# [Available records]
▼▼▼

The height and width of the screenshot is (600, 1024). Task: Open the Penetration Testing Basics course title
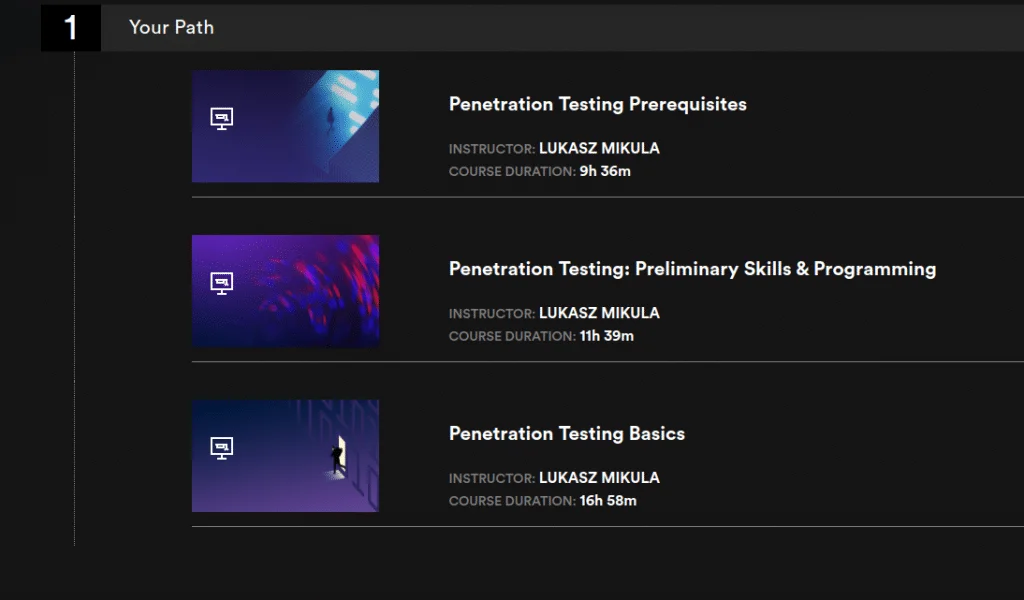coord(566,434)
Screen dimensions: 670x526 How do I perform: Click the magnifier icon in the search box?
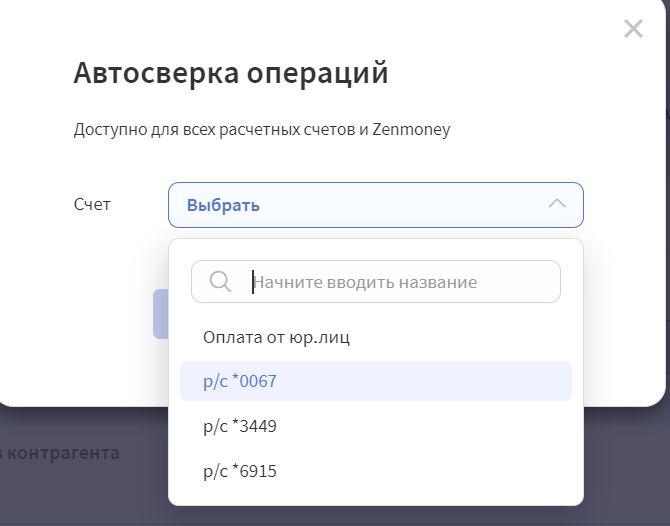tap(220, 282)
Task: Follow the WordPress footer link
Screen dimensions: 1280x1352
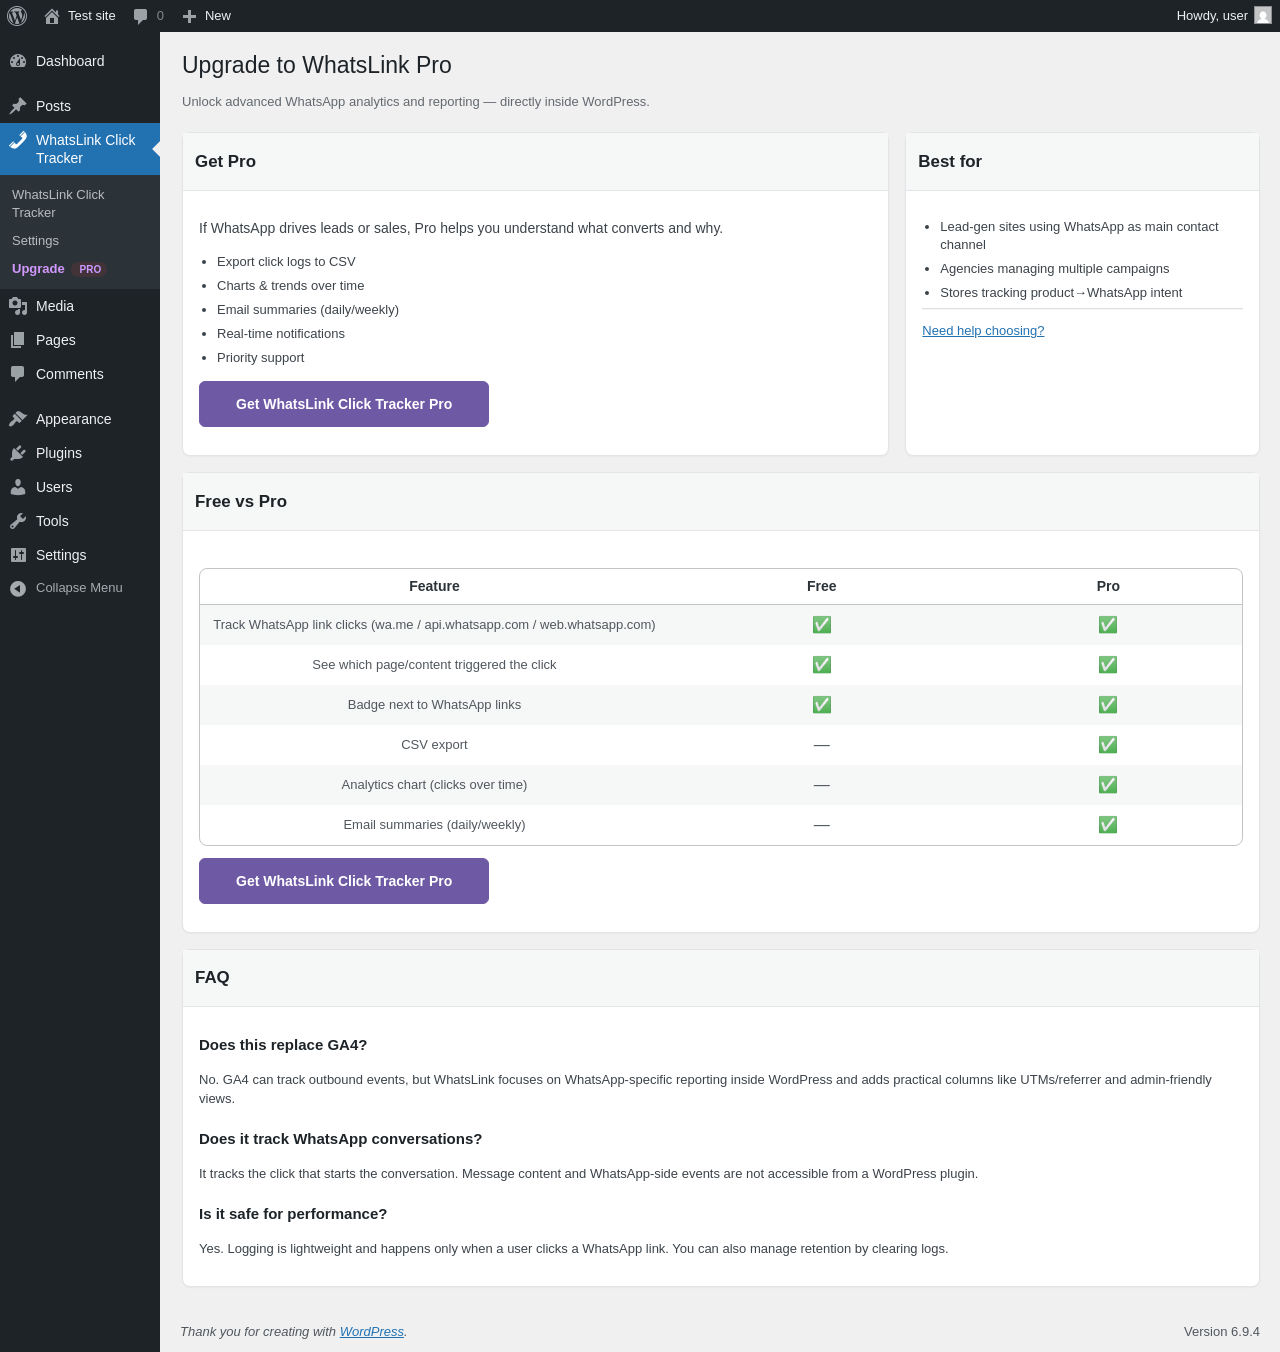Action: pyautogui.click(x=371, y=1332)
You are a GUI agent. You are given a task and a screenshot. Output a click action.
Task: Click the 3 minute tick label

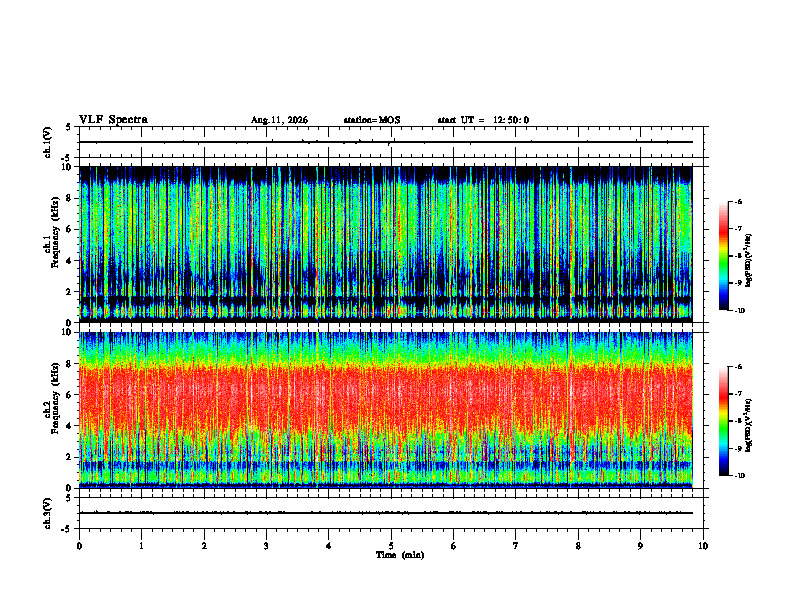(x=266, y=546)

▲▲▲

# [Requirement]
With the images left out, set down every entry exactly.

# [Output for this task]
The height and width of the screenshot is (600, 1024). Task: Open the Penetration Testing Basics course title
coord(566,434)
Screen dimensions: 670x526 How do I perform: Click the magnifier icon in the search box?
tap(220, 282)
Task: Follow the WordPress footer link
Screen dimensions: 1280x1352
Action: pyautogui.click(x=371, y=1332)
You are a GUI agent. You are given a task and a screenshot. Output a click action.
Task: Click the 3 minute tick label

(x=266, y=546)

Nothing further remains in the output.